Fulano no se levantó esta vez. Habló desde su sitio y chillando.

—¿Oye usted bien, señora Sáenz-Díaz?

—A las mil maravillas. Desde que me puse el audífono, lo oigo todo. ¡Fíjese que casi me parece escuchar los pasos de las hormigas! Usted también debería mirarse el oído, si chilla tanto es que lo tiene mal.

Sin bajar el tono continuó.

—Y si no lleva puesto el audífono, ¿oye bien?

—¡Ah, no, mucho peor!

—Entiendo. Y para meterse en la cama, ¿se lo quita?

—¡Naturalmente! No soy tonta. Es un aparato muy caro y hay que cuidarlo. Aunque no me muevo mucho en la cama, podría romperlo. O perderlo, que sería peor. Aunque tengo contratado un seguro que…

Fulano zanjó en seco su verborrea.

—Es lógico, sí. ¿A qué hora suele acostarse usted, señora Sáenz-Díaz?

—A eso de las once. A veces, si la película se alarga, a las doce.

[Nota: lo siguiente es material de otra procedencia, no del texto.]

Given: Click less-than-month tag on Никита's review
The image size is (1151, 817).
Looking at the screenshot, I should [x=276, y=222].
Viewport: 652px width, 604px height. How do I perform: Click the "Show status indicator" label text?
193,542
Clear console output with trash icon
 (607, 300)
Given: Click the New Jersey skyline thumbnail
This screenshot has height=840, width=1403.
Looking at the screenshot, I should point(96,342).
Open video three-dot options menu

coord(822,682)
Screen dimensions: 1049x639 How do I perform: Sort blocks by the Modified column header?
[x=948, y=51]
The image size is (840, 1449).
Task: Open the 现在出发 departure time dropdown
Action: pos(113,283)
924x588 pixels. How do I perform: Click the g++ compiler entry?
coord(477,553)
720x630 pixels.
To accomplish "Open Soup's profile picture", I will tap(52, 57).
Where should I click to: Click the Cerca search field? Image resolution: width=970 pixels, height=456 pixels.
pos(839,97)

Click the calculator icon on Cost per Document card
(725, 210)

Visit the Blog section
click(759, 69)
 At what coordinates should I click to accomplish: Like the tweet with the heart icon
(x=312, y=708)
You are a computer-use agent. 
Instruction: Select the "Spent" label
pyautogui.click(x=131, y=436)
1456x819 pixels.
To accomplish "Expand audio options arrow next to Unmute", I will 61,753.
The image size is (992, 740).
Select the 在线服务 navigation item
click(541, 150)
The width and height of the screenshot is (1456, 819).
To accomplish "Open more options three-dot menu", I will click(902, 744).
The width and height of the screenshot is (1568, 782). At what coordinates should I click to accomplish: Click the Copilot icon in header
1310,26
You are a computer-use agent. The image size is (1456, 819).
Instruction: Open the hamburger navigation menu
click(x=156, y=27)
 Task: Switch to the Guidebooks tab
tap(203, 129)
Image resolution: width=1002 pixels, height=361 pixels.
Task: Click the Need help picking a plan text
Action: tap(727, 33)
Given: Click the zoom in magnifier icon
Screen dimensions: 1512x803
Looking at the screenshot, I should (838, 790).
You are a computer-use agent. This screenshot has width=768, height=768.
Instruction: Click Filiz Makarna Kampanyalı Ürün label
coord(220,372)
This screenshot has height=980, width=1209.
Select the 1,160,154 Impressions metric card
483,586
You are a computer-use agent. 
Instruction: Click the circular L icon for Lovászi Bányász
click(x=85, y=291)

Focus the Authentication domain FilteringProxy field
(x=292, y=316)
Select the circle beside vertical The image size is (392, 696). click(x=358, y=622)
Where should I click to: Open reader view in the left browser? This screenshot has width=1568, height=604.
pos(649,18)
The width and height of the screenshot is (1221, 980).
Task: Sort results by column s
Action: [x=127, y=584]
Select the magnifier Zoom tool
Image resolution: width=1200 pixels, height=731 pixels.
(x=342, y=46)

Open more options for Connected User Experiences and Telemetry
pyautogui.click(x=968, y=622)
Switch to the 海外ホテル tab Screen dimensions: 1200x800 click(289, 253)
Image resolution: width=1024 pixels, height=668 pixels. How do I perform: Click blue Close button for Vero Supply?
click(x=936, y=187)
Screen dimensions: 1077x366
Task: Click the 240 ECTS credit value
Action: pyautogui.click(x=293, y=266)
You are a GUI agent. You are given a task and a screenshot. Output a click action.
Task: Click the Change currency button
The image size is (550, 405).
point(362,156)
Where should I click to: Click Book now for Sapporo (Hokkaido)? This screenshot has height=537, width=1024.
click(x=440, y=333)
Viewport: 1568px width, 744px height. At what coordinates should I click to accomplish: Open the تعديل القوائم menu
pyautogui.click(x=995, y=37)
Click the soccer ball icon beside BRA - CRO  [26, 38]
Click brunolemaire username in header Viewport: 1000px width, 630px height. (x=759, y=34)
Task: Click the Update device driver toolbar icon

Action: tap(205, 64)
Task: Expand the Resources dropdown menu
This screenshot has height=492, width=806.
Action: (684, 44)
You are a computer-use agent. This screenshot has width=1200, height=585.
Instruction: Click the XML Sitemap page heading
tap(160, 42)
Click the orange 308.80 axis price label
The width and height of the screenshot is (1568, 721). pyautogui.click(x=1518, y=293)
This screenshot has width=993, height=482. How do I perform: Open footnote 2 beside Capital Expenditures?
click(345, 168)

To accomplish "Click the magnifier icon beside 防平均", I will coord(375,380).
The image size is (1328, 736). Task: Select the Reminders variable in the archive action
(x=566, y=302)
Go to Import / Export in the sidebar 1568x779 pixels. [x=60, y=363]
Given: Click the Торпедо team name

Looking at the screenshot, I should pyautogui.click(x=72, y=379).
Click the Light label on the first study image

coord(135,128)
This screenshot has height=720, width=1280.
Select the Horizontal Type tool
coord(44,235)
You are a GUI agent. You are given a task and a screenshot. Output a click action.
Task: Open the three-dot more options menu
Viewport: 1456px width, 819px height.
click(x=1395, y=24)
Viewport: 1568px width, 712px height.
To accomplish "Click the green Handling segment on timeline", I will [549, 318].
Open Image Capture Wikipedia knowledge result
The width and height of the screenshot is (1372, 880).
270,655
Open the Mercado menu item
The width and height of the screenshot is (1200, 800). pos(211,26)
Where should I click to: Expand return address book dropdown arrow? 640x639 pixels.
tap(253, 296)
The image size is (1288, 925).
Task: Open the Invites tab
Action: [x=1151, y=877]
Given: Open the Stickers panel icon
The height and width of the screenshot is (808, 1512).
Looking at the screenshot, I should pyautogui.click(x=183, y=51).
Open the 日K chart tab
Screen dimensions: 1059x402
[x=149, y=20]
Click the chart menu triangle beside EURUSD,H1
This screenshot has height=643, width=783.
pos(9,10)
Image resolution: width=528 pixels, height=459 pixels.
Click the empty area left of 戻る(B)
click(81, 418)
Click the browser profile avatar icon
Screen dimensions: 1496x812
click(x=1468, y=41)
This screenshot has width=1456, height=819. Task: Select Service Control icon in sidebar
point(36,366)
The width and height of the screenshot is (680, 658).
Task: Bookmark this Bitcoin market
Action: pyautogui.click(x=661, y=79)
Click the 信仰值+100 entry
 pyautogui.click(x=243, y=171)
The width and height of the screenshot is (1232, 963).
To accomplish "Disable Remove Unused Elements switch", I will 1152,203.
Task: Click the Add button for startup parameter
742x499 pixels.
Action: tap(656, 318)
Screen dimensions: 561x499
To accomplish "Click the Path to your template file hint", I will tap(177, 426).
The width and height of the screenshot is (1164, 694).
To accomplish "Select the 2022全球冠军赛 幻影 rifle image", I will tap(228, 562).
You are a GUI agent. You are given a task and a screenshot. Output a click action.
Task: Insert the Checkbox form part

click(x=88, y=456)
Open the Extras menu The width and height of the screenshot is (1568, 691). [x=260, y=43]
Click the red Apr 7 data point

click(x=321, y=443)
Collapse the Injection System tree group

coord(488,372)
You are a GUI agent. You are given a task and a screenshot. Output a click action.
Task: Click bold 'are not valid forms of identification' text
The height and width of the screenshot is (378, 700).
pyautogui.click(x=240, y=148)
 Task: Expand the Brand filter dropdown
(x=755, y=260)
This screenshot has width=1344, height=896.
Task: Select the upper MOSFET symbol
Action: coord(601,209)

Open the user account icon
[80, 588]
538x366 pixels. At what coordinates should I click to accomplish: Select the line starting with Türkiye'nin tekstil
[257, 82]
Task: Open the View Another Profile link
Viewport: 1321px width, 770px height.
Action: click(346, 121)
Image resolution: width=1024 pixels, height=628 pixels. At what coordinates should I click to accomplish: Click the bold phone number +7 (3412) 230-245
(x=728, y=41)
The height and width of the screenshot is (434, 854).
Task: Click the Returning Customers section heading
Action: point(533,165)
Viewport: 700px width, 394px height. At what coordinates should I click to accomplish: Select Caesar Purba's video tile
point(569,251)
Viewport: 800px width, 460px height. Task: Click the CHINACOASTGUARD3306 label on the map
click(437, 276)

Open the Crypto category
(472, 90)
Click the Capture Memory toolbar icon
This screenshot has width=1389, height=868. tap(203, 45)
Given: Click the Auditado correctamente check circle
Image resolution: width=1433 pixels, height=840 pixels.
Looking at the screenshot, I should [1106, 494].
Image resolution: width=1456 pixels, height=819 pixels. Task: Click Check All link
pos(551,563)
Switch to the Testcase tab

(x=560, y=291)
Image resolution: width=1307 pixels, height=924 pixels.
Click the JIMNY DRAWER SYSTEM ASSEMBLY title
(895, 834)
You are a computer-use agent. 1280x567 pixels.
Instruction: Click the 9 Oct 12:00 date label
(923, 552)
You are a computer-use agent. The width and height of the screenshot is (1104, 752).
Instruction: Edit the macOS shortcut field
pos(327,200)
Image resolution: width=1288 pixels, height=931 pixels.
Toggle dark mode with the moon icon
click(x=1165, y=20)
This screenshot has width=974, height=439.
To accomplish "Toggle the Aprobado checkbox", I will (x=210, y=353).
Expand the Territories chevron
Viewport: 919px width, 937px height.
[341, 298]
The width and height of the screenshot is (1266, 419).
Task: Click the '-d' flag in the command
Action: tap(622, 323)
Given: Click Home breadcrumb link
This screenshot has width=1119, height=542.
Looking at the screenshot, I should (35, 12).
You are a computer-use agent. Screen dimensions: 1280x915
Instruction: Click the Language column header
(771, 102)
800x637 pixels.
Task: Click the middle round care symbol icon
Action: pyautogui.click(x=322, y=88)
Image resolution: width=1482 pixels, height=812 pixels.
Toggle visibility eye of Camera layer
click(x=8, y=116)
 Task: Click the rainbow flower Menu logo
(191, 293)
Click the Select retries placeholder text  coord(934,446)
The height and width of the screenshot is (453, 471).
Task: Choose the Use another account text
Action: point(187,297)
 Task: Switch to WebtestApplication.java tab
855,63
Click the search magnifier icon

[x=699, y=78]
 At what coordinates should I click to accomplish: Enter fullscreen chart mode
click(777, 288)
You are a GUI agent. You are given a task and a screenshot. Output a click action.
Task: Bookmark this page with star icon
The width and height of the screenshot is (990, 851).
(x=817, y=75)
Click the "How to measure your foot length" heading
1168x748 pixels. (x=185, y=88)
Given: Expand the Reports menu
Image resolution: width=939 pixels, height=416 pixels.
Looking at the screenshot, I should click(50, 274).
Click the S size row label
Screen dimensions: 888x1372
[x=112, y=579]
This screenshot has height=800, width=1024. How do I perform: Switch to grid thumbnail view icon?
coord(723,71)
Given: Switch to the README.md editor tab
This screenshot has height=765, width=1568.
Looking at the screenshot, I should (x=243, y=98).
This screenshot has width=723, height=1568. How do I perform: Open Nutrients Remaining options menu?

—¿Y el día de autos, se acostó a la hora habitual?

—Sí.

Fulano bajó el tono de voz hasta convertirlo en un susurro audible para gente con buen oído. De hecho, nosotros escuchamos la frase completa.

—De modo que a las dos de la mañana de aquel día, cuando empezó la supuesta discusión, usted estaba en la cama, dormida, y su audífono se hallaba en la mesilla. ¿Está segura de que oyó lo que dice?

—¿Puede usted repetir? No le he escuchado bien.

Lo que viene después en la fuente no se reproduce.